Although Alpine Skiing wasn’t included in the first Winter Olympics in Chamonix (1924), it has quickly risen to become the most anticipated event of the games; kind of like what the Sprint event is to the summer Olympics, if you like. Bode Miller, Mikaela Shiffrin and Dider Cuche have all risen to fame on the unrelentingly icy courses of the Alpine events.
History Of The Alpine Ski Event
We can trace the roots of skiing all the way back to over 8,000 years ago, where the Sámi people of Scandinavia used skis as a mode of transportation around the cold and inhospitable terrain of northern Scandinavia.
It wasn’t until 1767 before we saw skis used for competition. This competitive spirit came in the form of the Norwegian army turning skiing into a sport by creating courses down short slopes, through forests and flat snowfields. This, however, was something that would more closely resemble modern day cross country skiing.
“More and more downhill ski races began to pop up around the globe”
As ski design progressed in the 1800s, we began to see recreational downhill ski races being organised in the United States and Norway. These early ski races happened in the 1860s. As ski developed – especially with the invention of cambered skis and metal constructions – more and more downhill ski races began to pop up around the globe.

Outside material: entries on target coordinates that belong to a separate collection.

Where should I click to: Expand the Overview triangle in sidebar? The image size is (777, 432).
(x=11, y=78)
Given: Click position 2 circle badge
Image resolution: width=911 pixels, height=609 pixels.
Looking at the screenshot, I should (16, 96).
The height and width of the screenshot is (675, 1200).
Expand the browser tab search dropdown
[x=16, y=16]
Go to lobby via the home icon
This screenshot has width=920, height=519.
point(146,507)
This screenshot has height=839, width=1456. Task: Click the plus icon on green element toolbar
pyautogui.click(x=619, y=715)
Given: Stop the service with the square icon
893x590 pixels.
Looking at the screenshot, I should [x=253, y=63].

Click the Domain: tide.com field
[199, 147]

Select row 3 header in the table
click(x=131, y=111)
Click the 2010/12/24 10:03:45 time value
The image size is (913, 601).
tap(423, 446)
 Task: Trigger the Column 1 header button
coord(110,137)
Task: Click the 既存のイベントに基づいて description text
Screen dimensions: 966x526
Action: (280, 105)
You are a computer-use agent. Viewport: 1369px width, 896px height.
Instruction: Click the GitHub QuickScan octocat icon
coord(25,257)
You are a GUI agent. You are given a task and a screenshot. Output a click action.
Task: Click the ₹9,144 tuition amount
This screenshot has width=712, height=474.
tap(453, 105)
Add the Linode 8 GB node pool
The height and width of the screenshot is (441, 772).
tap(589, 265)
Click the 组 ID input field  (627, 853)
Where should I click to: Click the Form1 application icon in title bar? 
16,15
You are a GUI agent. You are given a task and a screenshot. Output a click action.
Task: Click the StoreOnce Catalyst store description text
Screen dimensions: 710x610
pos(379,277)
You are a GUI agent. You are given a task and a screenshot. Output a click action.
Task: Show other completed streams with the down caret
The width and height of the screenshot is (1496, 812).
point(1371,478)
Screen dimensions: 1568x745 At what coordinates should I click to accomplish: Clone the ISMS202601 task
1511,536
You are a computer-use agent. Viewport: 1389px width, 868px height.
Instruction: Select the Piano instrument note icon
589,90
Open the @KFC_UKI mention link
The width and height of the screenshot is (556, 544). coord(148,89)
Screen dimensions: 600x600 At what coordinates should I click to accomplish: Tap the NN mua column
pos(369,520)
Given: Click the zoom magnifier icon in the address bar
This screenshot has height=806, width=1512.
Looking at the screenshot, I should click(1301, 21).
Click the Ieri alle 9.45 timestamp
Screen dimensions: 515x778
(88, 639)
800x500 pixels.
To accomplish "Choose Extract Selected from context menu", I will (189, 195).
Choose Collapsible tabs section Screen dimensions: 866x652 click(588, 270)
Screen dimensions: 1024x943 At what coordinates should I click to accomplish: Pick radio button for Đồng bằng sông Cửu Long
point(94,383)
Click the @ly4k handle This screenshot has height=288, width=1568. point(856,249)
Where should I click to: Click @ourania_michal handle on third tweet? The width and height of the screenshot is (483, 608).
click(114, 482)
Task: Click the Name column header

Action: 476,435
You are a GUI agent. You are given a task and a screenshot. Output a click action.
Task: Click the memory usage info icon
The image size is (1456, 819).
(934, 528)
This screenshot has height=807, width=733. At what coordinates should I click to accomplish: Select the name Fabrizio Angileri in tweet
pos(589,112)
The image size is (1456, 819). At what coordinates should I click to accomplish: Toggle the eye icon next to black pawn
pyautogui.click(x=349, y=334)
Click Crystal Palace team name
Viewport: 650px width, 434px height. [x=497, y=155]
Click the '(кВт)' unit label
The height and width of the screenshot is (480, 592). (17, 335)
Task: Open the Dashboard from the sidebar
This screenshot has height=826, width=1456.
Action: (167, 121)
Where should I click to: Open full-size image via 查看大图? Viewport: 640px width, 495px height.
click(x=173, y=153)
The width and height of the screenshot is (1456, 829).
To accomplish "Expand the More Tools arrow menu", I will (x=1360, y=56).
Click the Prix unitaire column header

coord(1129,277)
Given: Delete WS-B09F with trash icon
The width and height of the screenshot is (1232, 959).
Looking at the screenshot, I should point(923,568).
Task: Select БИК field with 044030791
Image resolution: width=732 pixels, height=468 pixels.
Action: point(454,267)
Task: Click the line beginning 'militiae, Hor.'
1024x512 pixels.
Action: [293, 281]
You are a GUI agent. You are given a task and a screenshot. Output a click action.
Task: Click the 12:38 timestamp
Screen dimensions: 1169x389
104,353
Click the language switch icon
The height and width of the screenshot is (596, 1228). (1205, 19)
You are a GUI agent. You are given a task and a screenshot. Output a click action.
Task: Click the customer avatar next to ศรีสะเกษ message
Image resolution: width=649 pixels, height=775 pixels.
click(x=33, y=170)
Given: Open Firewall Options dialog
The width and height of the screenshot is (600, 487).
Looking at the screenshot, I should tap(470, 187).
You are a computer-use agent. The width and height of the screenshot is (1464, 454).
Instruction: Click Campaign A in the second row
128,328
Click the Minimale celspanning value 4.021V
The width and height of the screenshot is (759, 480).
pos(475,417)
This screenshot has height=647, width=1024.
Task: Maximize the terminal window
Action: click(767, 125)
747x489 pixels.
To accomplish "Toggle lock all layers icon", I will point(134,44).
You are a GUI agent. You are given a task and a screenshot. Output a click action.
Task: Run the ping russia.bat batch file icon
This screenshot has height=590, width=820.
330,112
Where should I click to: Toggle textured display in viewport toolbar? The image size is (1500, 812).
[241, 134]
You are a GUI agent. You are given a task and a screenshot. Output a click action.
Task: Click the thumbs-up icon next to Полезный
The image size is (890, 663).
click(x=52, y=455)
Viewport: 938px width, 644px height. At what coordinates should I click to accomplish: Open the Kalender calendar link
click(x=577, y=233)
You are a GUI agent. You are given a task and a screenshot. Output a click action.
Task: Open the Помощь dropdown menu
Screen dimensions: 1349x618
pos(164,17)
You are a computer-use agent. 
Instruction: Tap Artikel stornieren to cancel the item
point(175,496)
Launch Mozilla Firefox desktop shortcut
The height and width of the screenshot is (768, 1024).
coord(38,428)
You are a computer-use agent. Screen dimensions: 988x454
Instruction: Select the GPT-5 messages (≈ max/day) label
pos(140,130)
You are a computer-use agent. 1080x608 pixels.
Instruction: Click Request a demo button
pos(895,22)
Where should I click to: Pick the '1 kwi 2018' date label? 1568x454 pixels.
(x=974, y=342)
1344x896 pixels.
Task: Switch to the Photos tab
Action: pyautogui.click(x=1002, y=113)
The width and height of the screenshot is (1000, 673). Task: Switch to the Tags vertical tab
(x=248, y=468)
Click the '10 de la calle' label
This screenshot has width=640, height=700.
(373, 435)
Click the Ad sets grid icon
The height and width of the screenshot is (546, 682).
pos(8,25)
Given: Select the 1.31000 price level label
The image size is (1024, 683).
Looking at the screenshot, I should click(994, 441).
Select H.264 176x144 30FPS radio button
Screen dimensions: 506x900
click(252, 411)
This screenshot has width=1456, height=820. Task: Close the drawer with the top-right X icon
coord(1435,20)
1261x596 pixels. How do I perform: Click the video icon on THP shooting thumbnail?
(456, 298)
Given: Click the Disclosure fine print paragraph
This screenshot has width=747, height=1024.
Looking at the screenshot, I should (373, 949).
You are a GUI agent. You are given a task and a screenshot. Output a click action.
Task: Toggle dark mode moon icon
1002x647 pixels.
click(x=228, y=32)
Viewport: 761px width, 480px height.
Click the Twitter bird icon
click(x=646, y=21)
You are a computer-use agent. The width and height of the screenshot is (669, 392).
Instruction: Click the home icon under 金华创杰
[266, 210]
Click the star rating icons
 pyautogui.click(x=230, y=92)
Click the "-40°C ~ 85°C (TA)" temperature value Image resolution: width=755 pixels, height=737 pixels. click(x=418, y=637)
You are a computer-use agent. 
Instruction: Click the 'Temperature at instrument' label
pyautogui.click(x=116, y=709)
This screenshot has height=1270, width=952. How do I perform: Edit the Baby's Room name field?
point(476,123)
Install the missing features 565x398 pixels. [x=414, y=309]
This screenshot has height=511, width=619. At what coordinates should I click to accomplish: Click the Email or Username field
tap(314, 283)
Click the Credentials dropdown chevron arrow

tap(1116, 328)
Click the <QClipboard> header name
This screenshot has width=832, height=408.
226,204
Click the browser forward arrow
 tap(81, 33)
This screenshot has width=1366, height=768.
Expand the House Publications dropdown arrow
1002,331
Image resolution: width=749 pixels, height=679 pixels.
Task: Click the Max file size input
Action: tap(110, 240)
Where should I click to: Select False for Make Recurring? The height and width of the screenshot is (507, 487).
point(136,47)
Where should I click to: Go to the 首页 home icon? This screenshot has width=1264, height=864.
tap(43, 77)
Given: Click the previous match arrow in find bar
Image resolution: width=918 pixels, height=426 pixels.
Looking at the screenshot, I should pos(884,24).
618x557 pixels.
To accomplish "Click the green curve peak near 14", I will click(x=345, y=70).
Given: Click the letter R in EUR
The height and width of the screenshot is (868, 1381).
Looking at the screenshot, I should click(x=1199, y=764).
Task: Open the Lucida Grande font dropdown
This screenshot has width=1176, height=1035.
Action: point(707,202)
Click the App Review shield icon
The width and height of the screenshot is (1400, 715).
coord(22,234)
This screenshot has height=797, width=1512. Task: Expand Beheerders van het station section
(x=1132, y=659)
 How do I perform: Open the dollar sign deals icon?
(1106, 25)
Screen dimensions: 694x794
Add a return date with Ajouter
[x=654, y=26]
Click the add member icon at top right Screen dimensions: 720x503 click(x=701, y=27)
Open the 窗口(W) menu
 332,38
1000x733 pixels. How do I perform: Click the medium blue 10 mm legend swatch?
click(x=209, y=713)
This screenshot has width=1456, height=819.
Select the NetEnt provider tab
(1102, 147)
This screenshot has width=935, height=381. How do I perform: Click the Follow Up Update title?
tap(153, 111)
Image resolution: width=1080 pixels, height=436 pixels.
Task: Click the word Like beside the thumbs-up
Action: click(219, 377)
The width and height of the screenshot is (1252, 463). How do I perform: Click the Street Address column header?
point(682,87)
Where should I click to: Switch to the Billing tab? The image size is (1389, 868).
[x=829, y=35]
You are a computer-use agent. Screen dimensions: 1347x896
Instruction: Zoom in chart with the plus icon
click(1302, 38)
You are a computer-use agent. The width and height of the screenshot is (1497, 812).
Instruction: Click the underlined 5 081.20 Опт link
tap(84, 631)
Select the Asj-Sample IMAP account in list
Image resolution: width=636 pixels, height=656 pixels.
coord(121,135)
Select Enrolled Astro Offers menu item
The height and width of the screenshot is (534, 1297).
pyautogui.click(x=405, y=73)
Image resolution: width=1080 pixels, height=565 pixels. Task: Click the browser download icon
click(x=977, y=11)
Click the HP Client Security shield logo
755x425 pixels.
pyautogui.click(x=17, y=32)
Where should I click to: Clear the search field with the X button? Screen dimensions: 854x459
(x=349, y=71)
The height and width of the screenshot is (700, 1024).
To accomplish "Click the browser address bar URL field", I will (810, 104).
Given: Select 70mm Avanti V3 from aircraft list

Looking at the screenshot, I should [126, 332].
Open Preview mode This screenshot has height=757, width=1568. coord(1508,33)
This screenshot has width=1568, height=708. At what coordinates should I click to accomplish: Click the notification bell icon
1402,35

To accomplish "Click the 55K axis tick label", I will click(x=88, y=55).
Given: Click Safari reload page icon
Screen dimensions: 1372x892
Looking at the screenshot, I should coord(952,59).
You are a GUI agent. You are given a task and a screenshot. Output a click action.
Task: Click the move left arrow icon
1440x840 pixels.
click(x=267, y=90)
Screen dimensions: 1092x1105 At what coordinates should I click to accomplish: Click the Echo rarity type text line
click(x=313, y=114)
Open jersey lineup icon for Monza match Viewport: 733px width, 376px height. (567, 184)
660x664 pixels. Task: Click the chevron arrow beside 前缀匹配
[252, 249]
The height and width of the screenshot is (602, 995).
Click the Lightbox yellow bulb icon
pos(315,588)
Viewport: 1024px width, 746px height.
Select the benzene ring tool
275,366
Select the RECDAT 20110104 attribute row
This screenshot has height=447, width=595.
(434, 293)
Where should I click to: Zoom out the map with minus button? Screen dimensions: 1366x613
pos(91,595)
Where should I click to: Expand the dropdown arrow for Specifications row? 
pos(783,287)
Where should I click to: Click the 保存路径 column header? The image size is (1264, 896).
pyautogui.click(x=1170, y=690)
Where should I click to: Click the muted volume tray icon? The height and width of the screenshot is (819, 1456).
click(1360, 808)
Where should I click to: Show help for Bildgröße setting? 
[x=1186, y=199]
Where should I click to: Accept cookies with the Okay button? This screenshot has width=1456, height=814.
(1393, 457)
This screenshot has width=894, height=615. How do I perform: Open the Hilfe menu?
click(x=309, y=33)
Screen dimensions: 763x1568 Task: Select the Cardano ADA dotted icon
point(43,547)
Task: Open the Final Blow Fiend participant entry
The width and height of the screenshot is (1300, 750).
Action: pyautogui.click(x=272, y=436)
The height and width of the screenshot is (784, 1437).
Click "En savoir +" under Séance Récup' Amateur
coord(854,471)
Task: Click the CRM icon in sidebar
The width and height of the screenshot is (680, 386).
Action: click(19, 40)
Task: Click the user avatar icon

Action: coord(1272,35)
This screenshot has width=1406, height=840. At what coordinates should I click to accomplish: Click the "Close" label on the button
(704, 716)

Alpine Skiing has progressed from strength to strength since these fairly modest beginnings. Some major technical improvements have really helped skiers reach breakneck speeds while arcing high g-force turns. Most notable of these was the invention of sidecut to skis, which quickly replaced traditionally straight skis. Sidecut gave carving skis an hourglass shape which, when turned on edge, made for extremely easy turn initiation and strong edgehold.